Is it valid to disturb the work of an institution like the Bitcoin Foundation, which deals with donations, because they’re not following money-transmission law? Or do you think this is happening just because the institution is using this money to promote Bitcoin?

Adam B. Levine – The only real answer here is it’s a mess. It’s easy to dismiss the action from California because it sounds odd, but the man who signed his name on the letter was the man who actually wrote the law.  You’ve got to imagine they know what they’re talking about, so the question is: why do they think they have a case?  The situation is confused to say the least, it’ll be up to the lawyers to figure it out.

Experts are saying that orders and warnings like this one will multiply in the next weeks and months in the 48 North-American states where this kind of law is active. Do you believe in these predictions?
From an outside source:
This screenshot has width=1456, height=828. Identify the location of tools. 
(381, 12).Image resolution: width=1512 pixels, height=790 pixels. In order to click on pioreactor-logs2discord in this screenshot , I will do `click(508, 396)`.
I think it’s risky to be an exchange or any business that comes in contact with the trade of local currencies and Bitcoin. For normal merchants, it would be a little heavy-handed to start issuing boilerplate cease-and-desists to any business that works with cryptocurrency.  I really don’t see it happening, but for exchanges the situation is very different.

Mt. Gox, for instance, seems to have “succumbed” to the authorities’ pressure. Was it a positive step for the exchange platform?

I’d challenge the question a little, Mt.Gox desperately wants to be compliant. It’s not like they’re some outlaw organization standing up to for the privacy of their customers. DHS dinged them on a technicality, a three year old bank account disclosure that was not wrong at the time it was signed. Until the FinCEN guidance, nobody thought Mt.Gox was a money transmitter. Or, for that matter, that the authorities thought Bitcoin was money.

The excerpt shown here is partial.